### Short task
Find every line in the records below that contains the string "Trybunału", and copy each of those lines in full.

:: Source records

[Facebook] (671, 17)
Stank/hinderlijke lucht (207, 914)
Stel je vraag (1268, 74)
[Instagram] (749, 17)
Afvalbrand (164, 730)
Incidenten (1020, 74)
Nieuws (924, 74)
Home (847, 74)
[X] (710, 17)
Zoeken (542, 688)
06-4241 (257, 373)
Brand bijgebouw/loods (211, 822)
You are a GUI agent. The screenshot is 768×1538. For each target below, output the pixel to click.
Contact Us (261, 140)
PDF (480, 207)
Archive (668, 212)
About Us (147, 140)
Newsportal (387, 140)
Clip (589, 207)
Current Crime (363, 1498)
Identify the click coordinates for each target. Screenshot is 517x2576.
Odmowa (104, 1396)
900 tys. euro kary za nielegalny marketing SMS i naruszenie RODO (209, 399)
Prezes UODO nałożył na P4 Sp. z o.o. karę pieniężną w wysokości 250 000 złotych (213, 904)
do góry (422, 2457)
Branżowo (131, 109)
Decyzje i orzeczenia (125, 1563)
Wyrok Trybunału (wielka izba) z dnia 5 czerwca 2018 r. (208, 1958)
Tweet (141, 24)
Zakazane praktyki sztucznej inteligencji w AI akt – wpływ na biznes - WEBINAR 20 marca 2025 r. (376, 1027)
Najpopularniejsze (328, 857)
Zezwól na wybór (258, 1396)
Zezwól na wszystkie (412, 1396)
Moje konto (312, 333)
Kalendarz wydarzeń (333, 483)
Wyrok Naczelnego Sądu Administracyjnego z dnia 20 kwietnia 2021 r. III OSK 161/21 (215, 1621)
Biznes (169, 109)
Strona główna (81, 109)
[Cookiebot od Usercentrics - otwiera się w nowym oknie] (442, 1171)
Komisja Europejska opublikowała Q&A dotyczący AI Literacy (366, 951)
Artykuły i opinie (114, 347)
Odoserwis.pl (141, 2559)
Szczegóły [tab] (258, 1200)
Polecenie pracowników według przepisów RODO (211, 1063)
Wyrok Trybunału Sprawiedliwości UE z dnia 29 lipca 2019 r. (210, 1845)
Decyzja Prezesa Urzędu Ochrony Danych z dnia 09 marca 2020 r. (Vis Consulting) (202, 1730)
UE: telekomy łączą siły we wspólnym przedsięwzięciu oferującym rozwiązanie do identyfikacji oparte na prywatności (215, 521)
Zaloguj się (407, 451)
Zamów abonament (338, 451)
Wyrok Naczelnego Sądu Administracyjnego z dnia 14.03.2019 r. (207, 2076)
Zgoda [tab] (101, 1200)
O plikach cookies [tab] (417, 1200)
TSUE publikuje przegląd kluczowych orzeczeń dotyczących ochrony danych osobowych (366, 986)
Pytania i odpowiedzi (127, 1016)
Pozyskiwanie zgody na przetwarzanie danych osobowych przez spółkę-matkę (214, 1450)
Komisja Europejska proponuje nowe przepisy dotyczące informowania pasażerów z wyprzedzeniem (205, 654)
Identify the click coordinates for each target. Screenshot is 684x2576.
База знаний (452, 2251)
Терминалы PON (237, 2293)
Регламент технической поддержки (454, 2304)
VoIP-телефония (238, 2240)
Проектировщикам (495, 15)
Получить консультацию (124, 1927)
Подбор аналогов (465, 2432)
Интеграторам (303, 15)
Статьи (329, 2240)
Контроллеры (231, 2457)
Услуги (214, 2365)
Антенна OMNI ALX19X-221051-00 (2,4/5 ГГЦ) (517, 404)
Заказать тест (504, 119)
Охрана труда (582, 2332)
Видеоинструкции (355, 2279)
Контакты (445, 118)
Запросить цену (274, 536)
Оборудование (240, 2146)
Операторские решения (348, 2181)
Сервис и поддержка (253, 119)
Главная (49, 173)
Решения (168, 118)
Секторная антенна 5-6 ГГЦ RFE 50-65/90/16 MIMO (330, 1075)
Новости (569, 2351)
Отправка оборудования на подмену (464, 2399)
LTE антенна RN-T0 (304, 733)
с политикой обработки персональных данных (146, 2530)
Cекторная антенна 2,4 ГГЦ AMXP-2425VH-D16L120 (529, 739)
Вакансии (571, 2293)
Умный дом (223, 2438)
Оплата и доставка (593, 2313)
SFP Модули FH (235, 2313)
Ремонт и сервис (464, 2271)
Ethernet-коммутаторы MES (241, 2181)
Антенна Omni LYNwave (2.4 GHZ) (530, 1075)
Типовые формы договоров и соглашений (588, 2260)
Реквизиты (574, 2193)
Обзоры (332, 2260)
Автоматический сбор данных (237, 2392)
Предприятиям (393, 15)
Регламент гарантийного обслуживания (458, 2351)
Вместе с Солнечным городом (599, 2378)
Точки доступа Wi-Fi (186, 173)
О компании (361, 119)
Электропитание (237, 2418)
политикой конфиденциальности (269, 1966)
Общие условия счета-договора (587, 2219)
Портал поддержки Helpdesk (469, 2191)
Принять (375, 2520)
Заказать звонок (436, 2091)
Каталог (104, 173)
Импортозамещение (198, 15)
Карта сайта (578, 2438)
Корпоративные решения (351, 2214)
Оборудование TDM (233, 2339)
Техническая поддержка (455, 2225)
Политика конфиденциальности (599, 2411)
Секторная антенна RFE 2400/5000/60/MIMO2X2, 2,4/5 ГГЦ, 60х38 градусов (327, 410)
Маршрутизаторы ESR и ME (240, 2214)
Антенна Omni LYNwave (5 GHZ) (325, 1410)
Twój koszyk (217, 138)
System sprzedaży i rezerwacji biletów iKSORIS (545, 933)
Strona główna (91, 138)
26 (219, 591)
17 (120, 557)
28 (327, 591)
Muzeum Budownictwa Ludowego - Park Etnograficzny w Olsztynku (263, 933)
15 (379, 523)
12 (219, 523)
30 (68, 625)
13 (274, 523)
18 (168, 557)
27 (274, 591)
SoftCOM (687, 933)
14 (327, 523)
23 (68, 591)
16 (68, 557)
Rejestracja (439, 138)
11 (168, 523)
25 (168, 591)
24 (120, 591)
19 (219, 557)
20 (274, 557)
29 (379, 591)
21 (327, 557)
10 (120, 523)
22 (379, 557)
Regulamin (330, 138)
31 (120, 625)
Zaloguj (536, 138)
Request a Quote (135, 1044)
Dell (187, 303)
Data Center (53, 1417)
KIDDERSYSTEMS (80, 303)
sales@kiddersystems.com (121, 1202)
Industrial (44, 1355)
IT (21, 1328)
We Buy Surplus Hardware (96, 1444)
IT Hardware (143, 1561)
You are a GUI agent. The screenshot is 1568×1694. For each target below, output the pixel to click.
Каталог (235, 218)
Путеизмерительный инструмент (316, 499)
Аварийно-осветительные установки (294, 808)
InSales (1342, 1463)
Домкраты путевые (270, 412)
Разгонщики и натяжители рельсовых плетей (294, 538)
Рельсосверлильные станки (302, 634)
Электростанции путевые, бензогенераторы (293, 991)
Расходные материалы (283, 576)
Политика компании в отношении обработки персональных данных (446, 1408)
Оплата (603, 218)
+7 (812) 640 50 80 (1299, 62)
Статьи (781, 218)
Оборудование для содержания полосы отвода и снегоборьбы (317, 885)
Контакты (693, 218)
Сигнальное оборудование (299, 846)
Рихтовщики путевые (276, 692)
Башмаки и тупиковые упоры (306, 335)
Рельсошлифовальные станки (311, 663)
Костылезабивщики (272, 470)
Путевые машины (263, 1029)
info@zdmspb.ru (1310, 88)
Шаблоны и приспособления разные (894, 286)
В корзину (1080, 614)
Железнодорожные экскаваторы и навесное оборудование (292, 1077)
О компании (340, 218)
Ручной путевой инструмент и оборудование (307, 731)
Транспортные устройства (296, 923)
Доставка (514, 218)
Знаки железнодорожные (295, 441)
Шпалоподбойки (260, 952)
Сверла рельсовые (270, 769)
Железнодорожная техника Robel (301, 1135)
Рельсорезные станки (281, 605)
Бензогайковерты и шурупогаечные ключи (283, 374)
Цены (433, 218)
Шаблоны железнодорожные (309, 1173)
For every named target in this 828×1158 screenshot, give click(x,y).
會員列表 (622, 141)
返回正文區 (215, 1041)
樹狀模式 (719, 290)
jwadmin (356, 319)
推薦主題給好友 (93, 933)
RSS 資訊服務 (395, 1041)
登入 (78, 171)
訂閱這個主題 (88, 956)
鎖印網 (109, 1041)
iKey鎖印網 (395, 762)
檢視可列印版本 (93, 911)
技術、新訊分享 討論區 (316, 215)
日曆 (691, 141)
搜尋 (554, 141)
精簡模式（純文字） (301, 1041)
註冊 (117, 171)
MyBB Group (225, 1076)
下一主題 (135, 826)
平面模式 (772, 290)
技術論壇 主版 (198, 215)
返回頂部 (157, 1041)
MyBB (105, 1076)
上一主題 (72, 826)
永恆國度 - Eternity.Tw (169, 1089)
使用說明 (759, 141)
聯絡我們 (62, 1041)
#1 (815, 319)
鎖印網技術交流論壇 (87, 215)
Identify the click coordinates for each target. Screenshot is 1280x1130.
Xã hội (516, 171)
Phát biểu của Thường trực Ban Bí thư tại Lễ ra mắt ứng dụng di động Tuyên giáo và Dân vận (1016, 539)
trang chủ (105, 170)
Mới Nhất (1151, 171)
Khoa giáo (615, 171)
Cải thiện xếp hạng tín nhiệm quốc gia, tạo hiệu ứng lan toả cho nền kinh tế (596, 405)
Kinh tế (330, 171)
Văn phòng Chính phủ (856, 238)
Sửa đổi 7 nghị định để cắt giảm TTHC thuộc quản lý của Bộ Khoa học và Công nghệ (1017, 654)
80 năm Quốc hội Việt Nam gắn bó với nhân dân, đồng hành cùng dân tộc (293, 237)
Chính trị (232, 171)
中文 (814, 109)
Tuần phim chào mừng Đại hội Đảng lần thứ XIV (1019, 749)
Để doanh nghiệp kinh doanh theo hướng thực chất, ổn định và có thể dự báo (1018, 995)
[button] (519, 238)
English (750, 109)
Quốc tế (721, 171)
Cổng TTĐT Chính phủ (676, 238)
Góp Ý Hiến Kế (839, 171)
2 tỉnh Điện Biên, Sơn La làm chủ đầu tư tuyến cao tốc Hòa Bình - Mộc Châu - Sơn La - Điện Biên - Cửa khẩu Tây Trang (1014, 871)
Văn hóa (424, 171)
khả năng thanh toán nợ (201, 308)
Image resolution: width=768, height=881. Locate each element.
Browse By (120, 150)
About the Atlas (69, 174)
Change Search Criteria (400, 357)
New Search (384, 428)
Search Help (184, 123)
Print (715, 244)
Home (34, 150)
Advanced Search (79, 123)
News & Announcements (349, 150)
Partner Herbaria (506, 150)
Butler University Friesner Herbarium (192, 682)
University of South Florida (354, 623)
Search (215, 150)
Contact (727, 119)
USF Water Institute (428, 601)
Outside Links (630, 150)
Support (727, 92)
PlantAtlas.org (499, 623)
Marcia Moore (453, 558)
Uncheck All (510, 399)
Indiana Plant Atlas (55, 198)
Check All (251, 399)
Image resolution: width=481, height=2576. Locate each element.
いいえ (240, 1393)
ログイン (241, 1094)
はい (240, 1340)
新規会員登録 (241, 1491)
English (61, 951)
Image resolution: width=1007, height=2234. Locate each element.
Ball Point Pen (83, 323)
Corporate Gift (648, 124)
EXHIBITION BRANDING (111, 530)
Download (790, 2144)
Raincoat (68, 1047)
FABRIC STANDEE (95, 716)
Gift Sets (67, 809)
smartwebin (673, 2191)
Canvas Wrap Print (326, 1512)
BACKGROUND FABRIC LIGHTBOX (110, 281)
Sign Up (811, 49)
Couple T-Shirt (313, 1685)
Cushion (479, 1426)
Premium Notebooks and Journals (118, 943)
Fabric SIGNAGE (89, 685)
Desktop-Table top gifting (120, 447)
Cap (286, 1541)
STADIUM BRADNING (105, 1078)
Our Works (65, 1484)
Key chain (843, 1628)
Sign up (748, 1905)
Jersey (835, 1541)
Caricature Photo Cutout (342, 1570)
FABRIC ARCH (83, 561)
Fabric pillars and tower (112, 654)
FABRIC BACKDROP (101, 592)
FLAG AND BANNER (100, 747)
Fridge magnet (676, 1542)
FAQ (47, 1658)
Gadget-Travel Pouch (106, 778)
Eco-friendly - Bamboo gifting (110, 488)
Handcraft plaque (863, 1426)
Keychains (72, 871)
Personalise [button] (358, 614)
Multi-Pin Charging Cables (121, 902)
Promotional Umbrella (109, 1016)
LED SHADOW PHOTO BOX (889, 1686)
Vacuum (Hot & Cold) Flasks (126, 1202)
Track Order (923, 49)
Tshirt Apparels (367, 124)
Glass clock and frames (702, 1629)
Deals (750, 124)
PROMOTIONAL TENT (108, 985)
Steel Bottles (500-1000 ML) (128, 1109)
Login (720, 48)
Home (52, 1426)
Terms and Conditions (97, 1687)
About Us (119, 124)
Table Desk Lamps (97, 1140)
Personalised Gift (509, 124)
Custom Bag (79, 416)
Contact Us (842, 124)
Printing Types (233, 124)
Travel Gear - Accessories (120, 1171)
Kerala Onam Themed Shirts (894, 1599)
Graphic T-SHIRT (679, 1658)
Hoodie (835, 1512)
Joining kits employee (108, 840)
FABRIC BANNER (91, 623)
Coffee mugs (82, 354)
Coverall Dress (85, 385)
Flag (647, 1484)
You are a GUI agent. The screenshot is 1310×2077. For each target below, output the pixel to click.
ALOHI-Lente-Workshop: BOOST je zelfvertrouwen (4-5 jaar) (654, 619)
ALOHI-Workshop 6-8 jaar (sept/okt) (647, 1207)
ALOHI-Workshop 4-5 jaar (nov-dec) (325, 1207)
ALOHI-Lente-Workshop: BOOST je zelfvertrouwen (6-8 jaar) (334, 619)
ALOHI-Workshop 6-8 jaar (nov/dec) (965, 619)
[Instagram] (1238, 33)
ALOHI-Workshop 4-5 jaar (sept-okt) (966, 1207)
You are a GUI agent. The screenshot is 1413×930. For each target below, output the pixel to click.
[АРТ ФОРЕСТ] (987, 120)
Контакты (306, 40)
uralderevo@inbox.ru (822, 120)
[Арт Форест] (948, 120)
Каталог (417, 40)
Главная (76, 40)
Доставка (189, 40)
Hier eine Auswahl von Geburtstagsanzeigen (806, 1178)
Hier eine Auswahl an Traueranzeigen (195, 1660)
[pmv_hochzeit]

::::

### Solution for this exercise
Wyrok Trybunału (wielka izba) z dnia 5 czerwca 2018 r. (208, 1958)
Wyrok Trybunału Sprawiedliwości UE z dnia 29 lipca 2019 r. (210, 1845)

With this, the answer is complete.